### Data provided

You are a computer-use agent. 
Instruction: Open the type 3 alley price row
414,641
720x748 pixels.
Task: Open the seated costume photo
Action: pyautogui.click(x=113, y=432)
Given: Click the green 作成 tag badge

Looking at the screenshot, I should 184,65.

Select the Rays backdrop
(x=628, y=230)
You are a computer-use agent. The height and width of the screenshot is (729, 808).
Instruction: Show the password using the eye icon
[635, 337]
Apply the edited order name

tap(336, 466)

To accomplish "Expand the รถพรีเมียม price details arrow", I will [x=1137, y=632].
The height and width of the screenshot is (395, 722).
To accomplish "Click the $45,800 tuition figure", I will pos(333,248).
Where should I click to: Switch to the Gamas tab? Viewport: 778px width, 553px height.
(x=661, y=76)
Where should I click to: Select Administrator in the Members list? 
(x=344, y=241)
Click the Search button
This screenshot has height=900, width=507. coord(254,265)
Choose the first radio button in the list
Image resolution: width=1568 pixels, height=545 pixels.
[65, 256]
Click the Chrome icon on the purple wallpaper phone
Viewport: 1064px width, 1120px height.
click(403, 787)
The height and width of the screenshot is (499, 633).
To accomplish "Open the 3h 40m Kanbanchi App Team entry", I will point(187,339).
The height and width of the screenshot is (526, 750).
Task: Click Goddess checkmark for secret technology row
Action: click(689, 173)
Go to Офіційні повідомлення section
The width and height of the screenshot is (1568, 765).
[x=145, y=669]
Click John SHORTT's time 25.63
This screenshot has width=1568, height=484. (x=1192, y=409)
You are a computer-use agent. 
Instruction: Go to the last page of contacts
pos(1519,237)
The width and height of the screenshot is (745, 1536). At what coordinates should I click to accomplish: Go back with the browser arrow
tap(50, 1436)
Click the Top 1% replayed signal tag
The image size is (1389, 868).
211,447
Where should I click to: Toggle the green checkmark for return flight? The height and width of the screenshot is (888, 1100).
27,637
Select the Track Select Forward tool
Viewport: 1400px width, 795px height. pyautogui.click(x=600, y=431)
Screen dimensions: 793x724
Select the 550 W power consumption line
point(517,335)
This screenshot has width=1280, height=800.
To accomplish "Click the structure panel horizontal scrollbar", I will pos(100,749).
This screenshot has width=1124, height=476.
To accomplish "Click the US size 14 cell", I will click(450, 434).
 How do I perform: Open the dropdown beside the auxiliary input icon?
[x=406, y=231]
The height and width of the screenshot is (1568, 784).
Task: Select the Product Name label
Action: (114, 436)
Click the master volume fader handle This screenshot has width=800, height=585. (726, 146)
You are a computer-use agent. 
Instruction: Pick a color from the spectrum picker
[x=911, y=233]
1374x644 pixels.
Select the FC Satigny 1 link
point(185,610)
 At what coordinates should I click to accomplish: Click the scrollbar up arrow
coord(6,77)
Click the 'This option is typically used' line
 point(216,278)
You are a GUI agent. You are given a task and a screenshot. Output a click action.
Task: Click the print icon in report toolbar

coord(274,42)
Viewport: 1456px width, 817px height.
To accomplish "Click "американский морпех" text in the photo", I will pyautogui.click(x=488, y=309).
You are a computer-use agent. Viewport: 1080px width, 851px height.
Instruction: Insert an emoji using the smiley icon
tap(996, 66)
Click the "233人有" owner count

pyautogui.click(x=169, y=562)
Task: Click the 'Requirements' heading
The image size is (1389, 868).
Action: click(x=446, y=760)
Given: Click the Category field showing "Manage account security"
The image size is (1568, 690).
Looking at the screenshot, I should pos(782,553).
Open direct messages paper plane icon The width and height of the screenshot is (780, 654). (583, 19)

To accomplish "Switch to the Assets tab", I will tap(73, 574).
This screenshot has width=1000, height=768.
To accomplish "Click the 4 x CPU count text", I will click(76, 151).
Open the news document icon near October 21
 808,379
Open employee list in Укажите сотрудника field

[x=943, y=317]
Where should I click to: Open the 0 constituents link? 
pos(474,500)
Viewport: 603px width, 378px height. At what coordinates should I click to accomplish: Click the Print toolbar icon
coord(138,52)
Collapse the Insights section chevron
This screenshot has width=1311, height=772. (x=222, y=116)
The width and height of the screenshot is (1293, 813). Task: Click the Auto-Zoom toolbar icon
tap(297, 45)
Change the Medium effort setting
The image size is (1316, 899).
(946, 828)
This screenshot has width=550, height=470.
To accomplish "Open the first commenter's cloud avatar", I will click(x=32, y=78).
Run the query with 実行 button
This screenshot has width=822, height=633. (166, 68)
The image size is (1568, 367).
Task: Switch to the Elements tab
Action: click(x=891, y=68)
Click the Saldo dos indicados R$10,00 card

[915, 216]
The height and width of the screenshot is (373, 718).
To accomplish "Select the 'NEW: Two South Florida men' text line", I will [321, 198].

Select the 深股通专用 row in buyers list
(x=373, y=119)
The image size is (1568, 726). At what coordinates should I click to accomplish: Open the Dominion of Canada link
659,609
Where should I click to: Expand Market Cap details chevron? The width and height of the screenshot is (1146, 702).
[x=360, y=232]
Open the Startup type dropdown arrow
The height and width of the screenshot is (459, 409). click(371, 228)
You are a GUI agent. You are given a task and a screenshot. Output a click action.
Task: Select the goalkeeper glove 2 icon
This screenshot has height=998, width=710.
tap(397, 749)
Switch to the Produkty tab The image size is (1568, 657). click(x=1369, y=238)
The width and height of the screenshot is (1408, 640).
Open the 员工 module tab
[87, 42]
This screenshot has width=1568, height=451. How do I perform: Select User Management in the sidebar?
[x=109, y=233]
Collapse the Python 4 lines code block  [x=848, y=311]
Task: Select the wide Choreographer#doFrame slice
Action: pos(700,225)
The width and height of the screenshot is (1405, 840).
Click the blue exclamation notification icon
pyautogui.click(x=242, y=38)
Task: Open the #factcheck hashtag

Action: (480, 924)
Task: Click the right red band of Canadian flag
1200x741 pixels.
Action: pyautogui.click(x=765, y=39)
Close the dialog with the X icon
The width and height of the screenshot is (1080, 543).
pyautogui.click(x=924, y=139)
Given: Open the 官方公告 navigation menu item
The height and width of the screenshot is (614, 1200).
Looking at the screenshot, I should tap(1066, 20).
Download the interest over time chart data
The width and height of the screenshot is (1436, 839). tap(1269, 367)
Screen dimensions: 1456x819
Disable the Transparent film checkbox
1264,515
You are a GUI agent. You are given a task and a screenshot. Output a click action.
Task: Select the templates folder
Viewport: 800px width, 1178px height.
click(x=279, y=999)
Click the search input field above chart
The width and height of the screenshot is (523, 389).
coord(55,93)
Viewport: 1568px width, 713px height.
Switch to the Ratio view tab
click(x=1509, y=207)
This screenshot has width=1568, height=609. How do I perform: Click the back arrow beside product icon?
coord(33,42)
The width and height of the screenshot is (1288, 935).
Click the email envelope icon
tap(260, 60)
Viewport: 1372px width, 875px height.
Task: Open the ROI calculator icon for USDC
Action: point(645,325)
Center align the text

### Work to complete
What is needed is each line of the data, printed exactly.

### Written response
You are a computer-use agent. 
Instruction: Open the type 3 alley price row
414,641
720x748 pixels.
Task: Open the seated costume photo
Action: pyautogui.click(x=113, y=432)
Given: Click the green 作成 tag badge

Looking at the screenshot, I should 184,65.

Select the Rays backdrop
(x=628, y=230)
You are a computer-use agent. The height and width of the screenshot is (729, 808).
Instruction: Show the password using the eye icon
[635, 337]
Apply the edited order name

tap(336, 466)

To accomplish "Expand the รถพรีเมียม price details arrow", I will [x=1137, y=632].
The height and width of the screenshot is (395, 722).
To accomplish "Click the $45,800 tuition figure", I will pos(333,248).
Where should I click to: Switch to the Gamas tab? Viewport: 778px width, 553px height.
(x=661, y=76)
Where should I click to: Select Administrator in the Members list? 
(x=344, y=241)
Click the Search button
This screenshot has height=900, width=507. coord(254,265)
Choose the first radio button in the list
Image resolution: width=1568 pixels, height=545 pixels.
[65, 256]
Click the Chrome icon on the purple wallpaper phone
Viewport: 1064px width, 1120px height.
click(403, 787)
The height and width of the screenshot is (499, 633).
To accomplish "Open the 3h 40m Kanbanchi App Team entry", I will point(187,339).
The height and width of the screenshot is (526, 750).
Task: Click Goddess checkmark for secret technology row
Action: click(689, 173)
Go to Офіційні повідомлення section
The width and height of the screenshot is (1568, 765).
[x=145, y=669]
Click John SHORTT's time 25.63
This screenshot has width=1568, height=484. (x=1192, y=409)
You are a computer-use agent. 
Instruction: Go to the last page of contacts
pos(1519,237)
The width and height of the screenshot is (745, 1536). At what coordinates should I click to accomplish: Go back with the browser arrow
tap(50, 1436)
Click the Top 1% replayed signal tag
The image size is (1389, 868).
211,447
Where should I click to: Toggle the green checkmark for return flight? The height and width of the screenshot is (888, 1100).
27,637
Select the Track Select Forward tool
Viewport: 1400px width, 795px height. pyautogui.click(x=600, y=431)
Screen dimensions: 793x724
Select the 550 W power consumption line
point(517,335)
This screenshot has width=1280, height=800.
To accomplish "Click the structure panel horizontal scrollbar", I will pos(100,749).
This screenshot has width=1124, height=476.
To accomplish "Click the US size 14 cell", I will click(450, 434).
 How do I perform: Open the dropdown beside the auxiliary input icon?
[x=406, y=231]
The height and width of the screenshot is (1568, 784).
Task: Select the Product Name label
Action: (114, 436)
Click the master volume fader handle This screenshot has width=800, height=585. (726, 146)
You are a computer-use agent. 
Instruction: Pick a color from the spectrum picker
[x=911, y=233]
1374x644 pixels.
Select the FC Satigny 1 link
point(185,610)
 At what coordinates should I click to accomplish: Click the scrollbar up arrow
coord(6,77)
Click the 'This option is typically used' line
 point(216,278)
You are a GUI agent. You are given a task and a screenshot. Output a click action.
Task: Click the print icon in report toolbar

coord(274,42)
Viewport: 1456px width, 817px height.
To accomplish "Click "американский морпех" text in the photo", I will pyautogui.click(x=488, y=309).
You are a computer-use agent. Viewport: 1080px width, 851px height.
Instruction: Insert an emoji using the smiley icon
tap(996, 66)
Click the "233人有" owner count

pyautogui.click(x=169, y=562)
Task: Click the 'Requirements' heading
The image size is (1389, 868).
Action: click(x=446, y=760)
Given: Click the Category field showing "Manage account security"
The image size is (1568, 690).
Looking at the screenshot, I should pos(782,553).
Open direct messages paper plane icon The width and height of the screenshot is (780, 654). (583, 19)

To accomplish "Switch to the Assets tab", I will tap(73, 574).
This screenshot has width=1000, height=768.
To accomplish "Click the 4 x CPU count text", I will click(76, 151).
Open the news document icon near October 21
 808,379
Open employee list in Укажите сотрудника field

[x=943, y=317]
Where should I click to: Open the 0 constituents link? 
pos(474,500)
Viewport: 603px width, 378px height. At what coordinates should I click to accomplish: Click the Print toolbar icon
coord(138,52)
Collapse the Insights section chevron
This screenshot has width=1311, height=772. (x=222, y=116)
The width and height of the screenshot is (1293, 813). Task: Click the Auto-Zoom toolbar icon
tap(297, 45)
Change the Medium effort setting
The image size is (1316, 899).
(946, 828)
This screenshot has width=550, height=470.
To accomplish "Open the first commenter's cloud avatar", I will click(x=32, y=78).
Run the query with 実行 button
This screenshot has width=822, height=633. (166, 68)
The image size is (1568, 367).
Task: Switch to the Elements tab
Action: click(x=891, y=68)
Click the Saldo dos indicados R$10,00 card

[915, 216]
The height and width of the screenshot is (373, 718).
To accomplish "Select the 'NEW: Two South Florida men' text line", I will [321, 198].

Select the 深股通专用 row in buyers list
(x=373, y=119)
The image size is (1568, 726). At what coordinates should I click to accomplish: Open the Dominion of Canada link
659,609
Where should I click to: Expand Market Cap details chevron? The width and height of the screenshot is (1146, 702).
[x=360, y=232]
Open the Startup type dropdown arrow
The height and width of the screenshot is (459, 409). click(371, 228)
You are a GUI agent. You are given a task and a screenshot. Output a click action.
Task: Select the goalkeeper glove 2 icon
This screenshot has height=998, width=710.
tap(397, 749)
Switch to the Produkty tab The image size is (1568, 657). click(x=1369, y=238)
The width and height of the screenshot is (1408, 640).
Open the 员工 module tab
[87, 42]
This screenshot has width=1568, height=451. How do I perform: Select User Management in the sidebar?
[x=109, y=233]
Collapse the Python 4 lines code block  [x=848, y=311]
Task: Select the wide Choreographer#doFrame slice
Action: pos(700,225)
The width and height of the screenshot is (1405, 840).
Click the blue exclamation notification icon
pyautogui.click(x=242, y=38)
Task: Open the #factcheck hashtag

Action: (480, 924)
Task: Click the right red band of Canadian flag
1200x741 pixels.
Action: pyautogui.click(x=765, y=39)
Close the dialog with the X icon
The width and height of the screenshot is (1080, 543).
pyautogui.click(x=924, y=139)
Given: Open the 官方公告 navigation menu item
The height and width of the screenshot is (614, 1200).
Looking at the screenshot, I should tap(1066, 20).
Download the interest over time chart data
The width and height of the screenshot is (1436, 839). tap(1269, 367)
Screen dimensions: 1456x819
Disable the Transparent film checkbox
1264,515
You are a GUI agent. You are given a task and a screenshot. Output a click action.
Task: Select the templates folder
Viewport: 800px width, 1178px height.
click(x=279, y=999)
Click the search input field above chart
The width and height of the screenshot is (523, 389).
coord(55,93)
Viewport: 1568px width, 713px height.
Switch to the Ratio view tab
click(x=1509, y=207)
This screenshot has width=1568, height=609. How do I perform: Click the back arrow beside product icon?
coord(33,42)
The width and height of the screenshot is (1288, 935).
Click the email envelope icon
tap(260, 60)
Viewport: 1372px width, 875px height.
Task: Open the ROI calculator icon for USDC
Action: point(645,325)
Center align the text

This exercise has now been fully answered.